Our portfolio concentrations have shifted over the years, as we have sought adequate supplies of suitable loans in a changing real estate finance market. The chart below demonstrates the transition from a portfolio with a concentration on long term, 1st lien single family loans to one comprised primarily of first lien interim loans of 12 months or less in term for the purchase and renovation of single family homes and subsequently to loans secured by 1st lien and subordinate single family lot development loans, finished lot loans, model home loans and construction loans. We intend to continue to adapt to changes in the real estate finance market and thus the composition of our loan portfolio is likely to continue to evolve over time based on factors such as interest rates paid under various types of real estate loans, our assessment of the level of risk of the different types of loans, availability of loans, regulatory considerations and other factors.

# DATASET ENTRIES
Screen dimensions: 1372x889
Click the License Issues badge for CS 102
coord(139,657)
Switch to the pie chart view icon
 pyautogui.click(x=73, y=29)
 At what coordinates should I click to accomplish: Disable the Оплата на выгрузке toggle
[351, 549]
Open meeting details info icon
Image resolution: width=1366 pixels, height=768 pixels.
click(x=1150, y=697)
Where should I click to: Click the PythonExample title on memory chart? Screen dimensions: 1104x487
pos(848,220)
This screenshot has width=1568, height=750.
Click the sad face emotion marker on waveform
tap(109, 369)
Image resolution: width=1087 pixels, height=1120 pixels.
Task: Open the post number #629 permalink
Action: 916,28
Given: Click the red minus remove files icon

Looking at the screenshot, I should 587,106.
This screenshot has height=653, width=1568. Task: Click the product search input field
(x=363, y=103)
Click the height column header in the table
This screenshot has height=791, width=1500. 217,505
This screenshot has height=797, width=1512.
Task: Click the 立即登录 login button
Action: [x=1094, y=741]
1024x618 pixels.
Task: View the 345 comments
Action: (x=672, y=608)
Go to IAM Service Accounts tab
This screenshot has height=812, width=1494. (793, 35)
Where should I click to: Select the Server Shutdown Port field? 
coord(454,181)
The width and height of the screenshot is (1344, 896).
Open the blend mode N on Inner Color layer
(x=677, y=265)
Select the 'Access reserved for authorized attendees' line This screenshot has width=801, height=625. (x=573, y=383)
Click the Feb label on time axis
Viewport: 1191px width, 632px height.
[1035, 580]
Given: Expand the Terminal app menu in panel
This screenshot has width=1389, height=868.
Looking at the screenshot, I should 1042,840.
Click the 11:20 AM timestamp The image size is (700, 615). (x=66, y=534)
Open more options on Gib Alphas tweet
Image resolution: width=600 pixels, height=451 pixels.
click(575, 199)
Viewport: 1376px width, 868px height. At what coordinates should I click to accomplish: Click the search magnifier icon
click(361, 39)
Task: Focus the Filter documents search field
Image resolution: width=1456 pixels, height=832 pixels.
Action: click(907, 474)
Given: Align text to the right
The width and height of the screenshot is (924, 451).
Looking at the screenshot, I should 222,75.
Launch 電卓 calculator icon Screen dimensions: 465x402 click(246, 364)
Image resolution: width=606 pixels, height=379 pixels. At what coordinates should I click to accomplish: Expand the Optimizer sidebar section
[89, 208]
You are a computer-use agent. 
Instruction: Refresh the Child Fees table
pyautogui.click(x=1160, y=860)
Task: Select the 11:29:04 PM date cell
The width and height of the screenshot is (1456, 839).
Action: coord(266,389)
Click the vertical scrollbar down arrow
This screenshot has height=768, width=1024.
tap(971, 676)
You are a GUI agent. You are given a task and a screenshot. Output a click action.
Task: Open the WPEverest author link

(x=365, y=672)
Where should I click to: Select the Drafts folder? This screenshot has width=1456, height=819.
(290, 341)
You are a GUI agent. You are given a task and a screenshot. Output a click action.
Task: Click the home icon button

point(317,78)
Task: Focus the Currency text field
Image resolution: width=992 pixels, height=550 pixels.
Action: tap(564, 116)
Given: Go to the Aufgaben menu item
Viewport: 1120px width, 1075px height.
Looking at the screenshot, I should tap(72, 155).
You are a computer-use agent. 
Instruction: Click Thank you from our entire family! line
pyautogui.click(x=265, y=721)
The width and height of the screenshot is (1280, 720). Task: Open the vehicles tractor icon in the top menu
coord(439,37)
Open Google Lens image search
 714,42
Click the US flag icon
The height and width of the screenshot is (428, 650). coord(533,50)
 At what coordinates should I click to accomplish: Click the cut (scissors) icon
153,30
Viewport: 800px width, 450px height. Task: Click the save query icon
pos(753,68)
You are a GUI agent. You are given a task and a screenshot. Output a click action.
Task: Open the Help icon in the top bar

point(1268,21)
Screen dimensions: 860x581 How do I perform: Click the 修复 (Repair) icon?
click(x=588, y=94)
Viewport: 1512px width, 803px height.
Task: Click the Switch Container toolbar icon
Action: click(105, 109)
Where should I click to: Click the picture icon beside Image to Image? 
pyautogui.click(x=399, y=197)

# JOB
In the text on shifting loan portfolio concentrations, what term did the first lien interim loans for buying and renovating single family homes have?

# PROBLEM SOLUTION
12 months or less.